* WRITTEN REQUEST: Reproduce each of the items below line for line, keeping every character unchanged.

* RECORDS TO PROCESS:
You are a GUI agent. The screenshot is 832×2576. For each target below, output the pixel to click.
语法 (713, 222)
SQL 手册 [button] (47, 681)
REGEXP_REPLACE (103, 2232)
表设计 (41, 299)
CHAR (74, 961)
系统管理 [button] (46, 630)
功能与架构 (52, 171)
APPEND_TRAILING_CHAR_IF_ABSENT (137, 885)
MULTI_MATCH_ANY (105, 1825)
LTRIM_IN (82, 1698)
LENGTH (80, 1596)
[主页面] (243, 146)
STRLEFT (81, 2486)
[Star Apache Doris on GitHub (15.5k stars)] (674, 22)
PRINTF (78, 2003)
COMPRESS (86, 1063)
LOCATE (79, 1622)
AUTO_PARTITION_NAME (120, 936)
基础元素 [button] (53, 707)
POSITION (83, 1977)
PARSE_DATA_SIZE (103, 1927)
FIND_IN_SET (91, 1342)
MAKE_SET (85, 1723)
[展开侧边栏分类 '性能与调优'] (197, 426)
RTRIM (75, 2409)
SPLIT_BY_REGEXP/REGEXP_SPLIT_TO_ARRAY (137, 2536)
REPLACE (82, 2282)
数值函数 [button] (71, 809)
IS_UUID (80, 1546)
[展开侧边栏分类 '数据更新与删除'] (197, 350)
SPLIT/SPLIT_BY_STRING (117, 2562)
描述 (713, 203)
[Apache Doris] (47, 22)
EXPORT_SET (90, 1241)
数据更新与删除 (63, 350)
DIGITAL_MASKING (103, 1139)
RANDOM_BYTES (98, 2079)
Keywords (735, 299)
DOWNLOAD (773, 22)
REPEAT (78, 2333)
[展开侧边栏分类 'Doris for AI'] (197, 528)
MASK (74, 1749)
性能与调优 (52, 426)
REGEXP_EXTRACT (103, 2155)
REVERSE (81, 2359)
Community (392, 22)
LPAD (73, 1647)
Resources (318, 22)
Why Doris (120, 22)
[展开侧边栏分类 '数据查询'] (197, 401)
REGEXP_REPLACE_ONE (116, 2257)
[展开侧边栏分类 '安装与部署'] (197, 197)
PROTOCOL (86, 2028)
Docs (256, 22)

* ANSWER TO THE PROBLEM:
You are a GUI agent. The screenshot is 832×2576. For each target below, output the pixel to click.
语法 (713, 222)
SQL 手册 [button] (47, 681)
REGEXP_REPLACE (103, 2232)
表设计 (41, 299)
CHAR (74, 961)
系统管理 [button] (46, 630)
功能与架构 (52, 171)
APPEND_TRAILING_CHAR_IF_ABSENT (137, 885)
MULTI_MATCH_ANY (105, 1825)
LTRIM_IN (82, 1698)
LENGTH (80, 1596)
[主页面] (243, 146)
STRLEFT (81, 2486)
[Star Apache Doris on GitHub (15.5k stars)] (674, 22)
PRINTF (78, 2003)
COMPRESS (86, 1063)
LOCATE (79, 1622)
AUTO_PARTITION_NAME (120, 936)
基础元素 [button] (53, 707)
POSITION (83, 1977)
PARSE_DATA_SIZE (103, 1927)
FIND_IN_SET (91, 1342)
MAKE_SET (85, 1723)
[展开侧边栏分类 '性能与调优'] (197, 426)
RTRIM (75, 2409)
SPLIT_BY_REGEXP/REGEXP_SPLIT_TO_ARRAY (137, 2536)
REPLACE (82, 2282)
数值函数 [button] (71, 809)
IS_UUID (80, 1546)
[展开侧边栏分类 '数据更新与删除'] (197, 350)
SPLIT/SPLIT_BY_STRING (117, 2562)
描述 (713, 203)
[Apache Doris] (47, 22)
EXPORT_SET (90, 1241)
数据更新与删除 (63, 350)
DIGITAL_MASKING (103, 1139)
RANDOM_BYTES (98, 2079)
Keywords (735, 299)
DOWNLOAD (773, 22)
REPEAT (78, 2333)
[展开侧边栏分类 'Doris for AI'] (197, 528)
MASK (74, 1749)
性能与调优 (52, 426)
REGEXP_EXTRACT (103, 2155)
REVERSE (81, 2359)
Community (392, 22)
LPAD (73, 1647)
Resources (318, 22)
Why Doris (120, 22)
[展开侧边栏分类 '数据查询'] (197, 401)
REGEXP_REPLACE_ONE (116, 2257)
[展开侧边栏分类 '安装与部署'] (197, 197)
PROTOCOL (86, 2028)
Docs (256, 22)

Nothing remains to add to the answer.